### Recorded data ###

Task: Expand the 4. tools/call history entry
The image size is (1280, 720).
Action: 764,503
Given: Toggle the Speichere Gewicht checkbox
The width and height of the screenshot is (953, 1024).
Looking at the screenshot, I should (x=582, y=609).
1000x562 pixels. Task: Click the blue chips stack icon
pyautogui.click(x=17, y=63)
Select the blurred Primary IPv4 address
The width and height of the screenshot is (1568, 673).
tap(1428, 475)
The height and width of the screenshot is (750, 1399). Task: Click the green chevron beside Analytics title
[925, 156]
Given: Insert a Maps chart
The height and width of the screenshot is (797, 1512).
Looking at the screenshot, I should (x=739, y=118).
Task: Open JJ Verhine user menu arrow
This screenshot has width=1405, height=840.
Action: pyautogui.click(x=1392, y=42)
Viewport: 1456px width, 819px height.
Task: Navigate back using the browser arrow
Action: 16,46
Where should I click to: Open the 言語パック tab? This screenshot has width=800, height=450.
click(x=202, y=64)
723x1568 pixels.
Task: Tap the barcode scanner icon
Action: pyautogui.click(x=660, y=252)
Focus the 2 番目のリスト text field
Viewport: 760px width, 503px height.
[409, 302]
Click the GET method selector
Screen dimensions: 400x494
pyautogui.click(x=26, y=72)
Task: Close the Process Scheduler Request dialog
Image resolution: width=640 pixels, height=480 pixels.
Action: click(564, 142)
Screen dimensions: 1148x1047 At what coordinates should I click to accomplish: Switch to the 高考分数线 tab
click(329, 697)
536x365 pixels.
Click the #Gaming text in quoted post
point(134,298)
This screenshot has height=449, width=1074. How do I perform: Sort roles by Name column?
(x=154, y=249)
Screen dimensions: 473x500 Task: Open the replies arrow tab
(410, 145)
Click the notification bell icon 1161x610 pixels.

###

▶ **What the exercise asks**: Rewrite all the entries above, replacing "Given" with "Goal" and leaving everything else unchanged.

▶ **Task response**:
Task: Expand the 4. tools/call history entry
The image size is (1280, 720).
Action: 764,503
Goal: Toggle the Speichere Gewicht checkbox
The width and height of the screenshot is (953, 1024).
Looking at the screenshot, I should (x=582, y=609).
1000x562 pixels. Task: Click the blue chips stack icon
pyautogui.click(x=17, y=63)
Select the blurred Primary IPv4 address
The width and height of the screenshot is (1568, 673).
tap(1428, 475)
The height and width of the screenshot is (750, 1399). Task: Click the green chevron beside Analytics title
[925, 156]
Goal: Insert a Maps chart
The height and width of the screenshot is (797, 1512).
Looking at the screenshot, I should (x=739, y=118).
Task: Open JJ Verhine user menu arrow
This screenshot has width=1405, height=840.
Action: pyautogui.click(x=1392, y=42)
Viewport: 1456px width, 819px height.
Task: Navigate back using the browser arrow
Action: 16,46
Where should I click to: Open the 言語パック tab? This screenshot has width=800, height=450.
click(x=202, y=64)
723x1568 pixels.
Task: Tap the barcode scanner icon
Action: pyautogui.click(x=660, y=252)
Focus the 2 番目のリスト text field
Viewport: 760px width, 503px height.
[409, 302]
Click the GET method selector
Screen dimensions: 400x494
pyautogui.click(x=26, y=72)
Task: Close the Process Scheduler Request dialog
Image resolution: width=640 pixels, height=480 pixels.
Action: click(564, 142)
Screen dimensions: 1148x1047 At what coordinates should I click to accomplish: Switch to the 高考分数线 tab
click(329, 697)
536x365 pixels.
Click the #Gaming text in quoted post
point(134,298)
This screenshot has height=449, width=1074. How do I perform: Sort roles by Name column?
(x=154, y=249)
Screen dimensions: 473x500 Task: Open the replies arrow tab
(410, 145)
Click the notification bell icon 1161x610 pixels.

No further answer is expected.